> [Problem statement]
Beginning with the line of the entries below that holds "Click the gear app icon in title bar" and ending with the line that holds "Viewport: 1261px width, 690px height.", transcribe each line exactly as written. Pictures stay out.

::::

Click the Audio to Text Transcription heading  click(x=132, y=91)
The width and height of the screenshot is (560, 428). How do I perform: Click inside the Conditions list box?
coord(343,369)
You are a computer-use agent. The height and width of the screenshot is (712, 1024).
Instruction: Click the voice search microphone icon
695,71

::::

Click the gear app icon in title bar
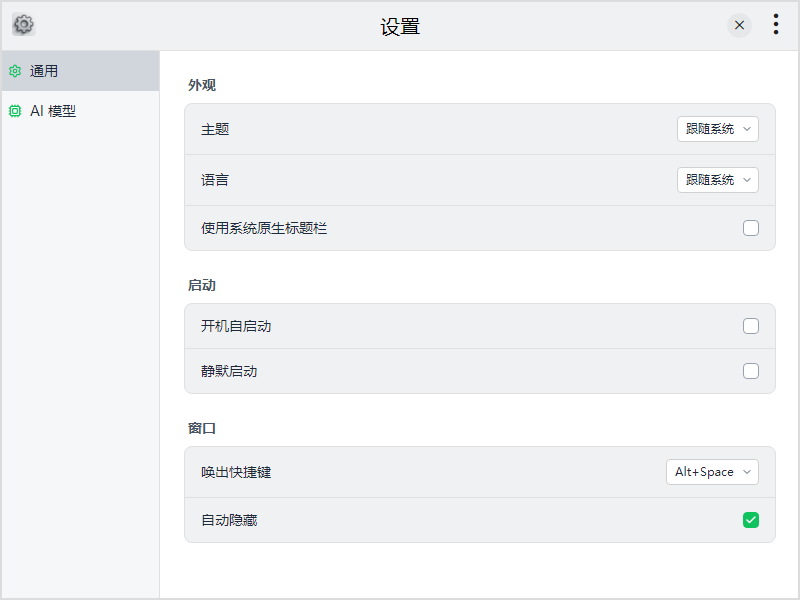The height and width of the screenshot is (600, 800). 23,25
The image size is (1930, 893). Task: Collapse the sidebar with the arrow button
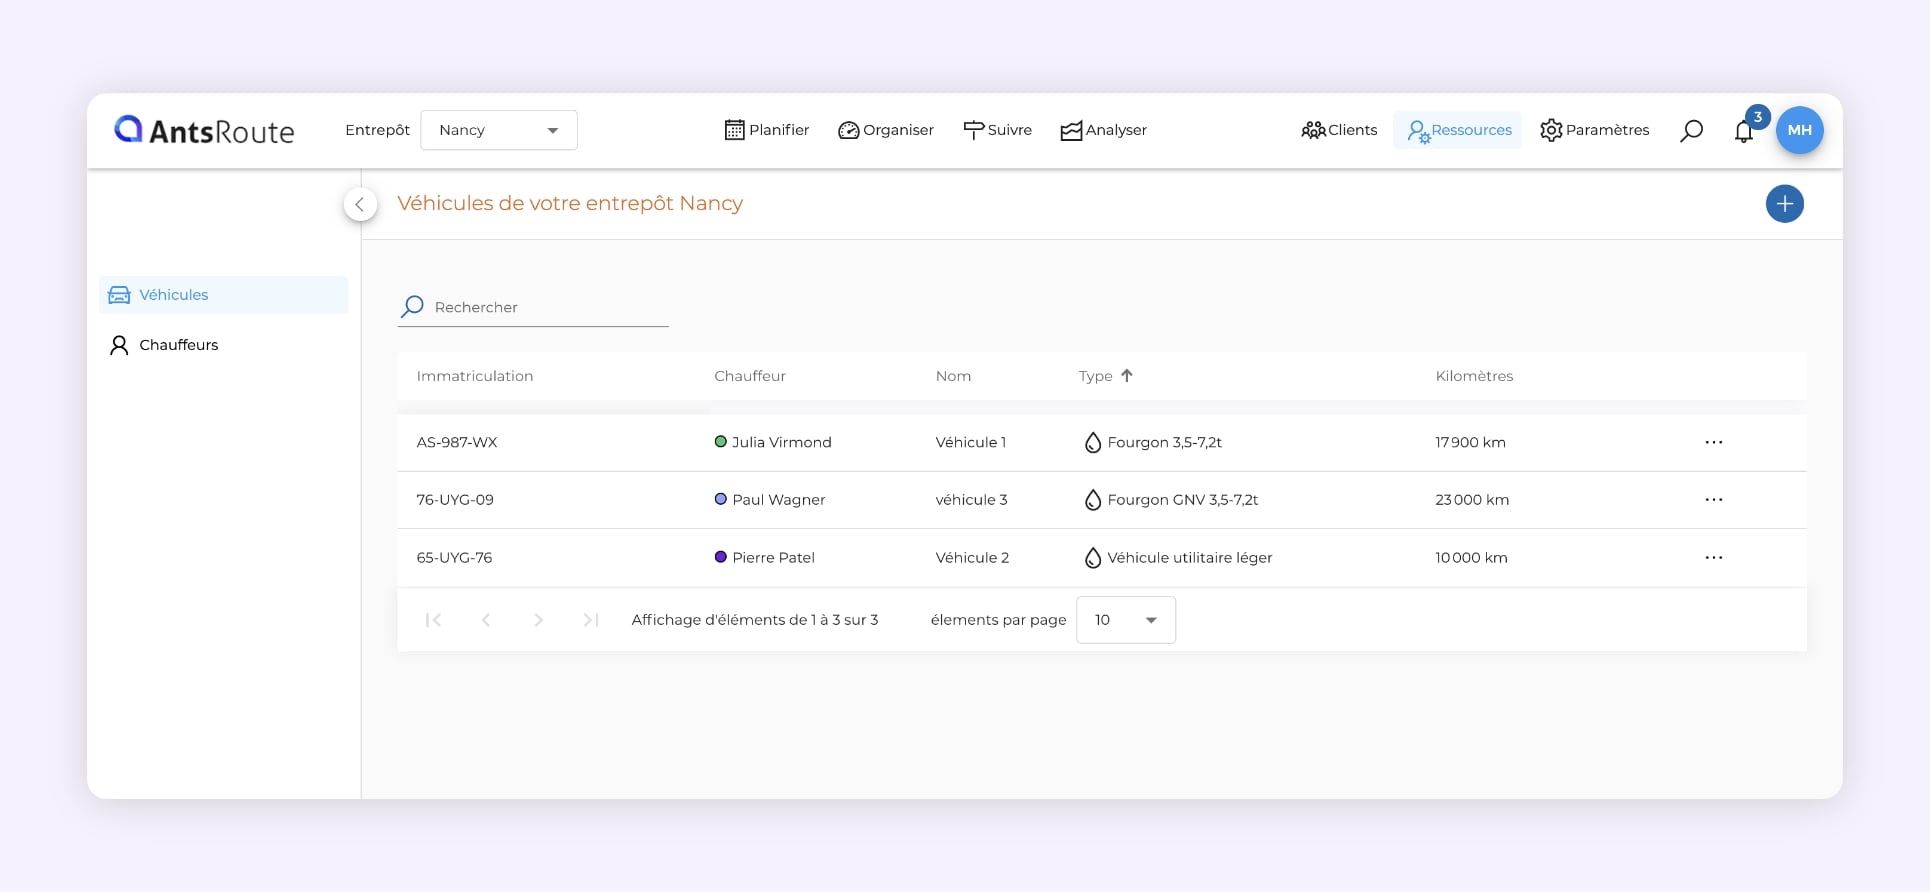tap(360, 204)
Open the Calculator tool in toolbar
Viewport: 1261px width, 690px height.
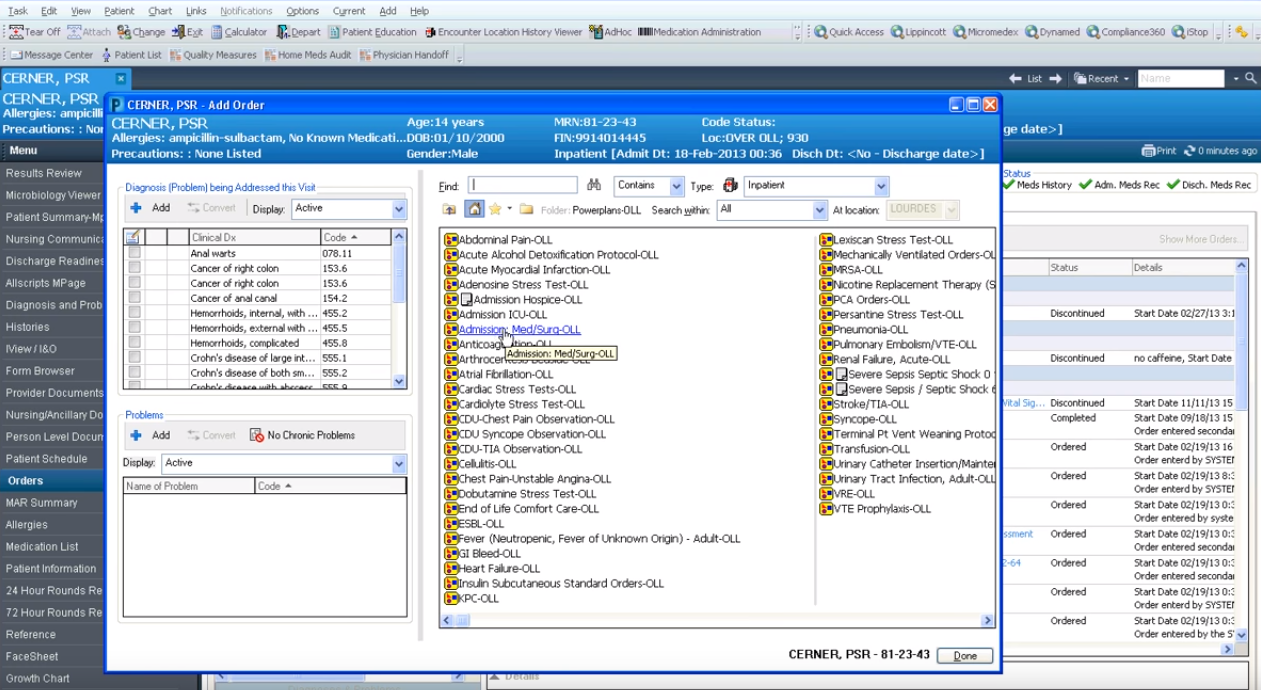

::::

> [Task response]
Click the gear app icon in title bar
The height and width of the screenshot is (600, 800). 23,25
The image size is (1930, 893). Task: Collapse the sidebar with the arrow button
tap(360, 204)
Open the Calculator tool in toolbar
Viewport: 1261px width, 690px height.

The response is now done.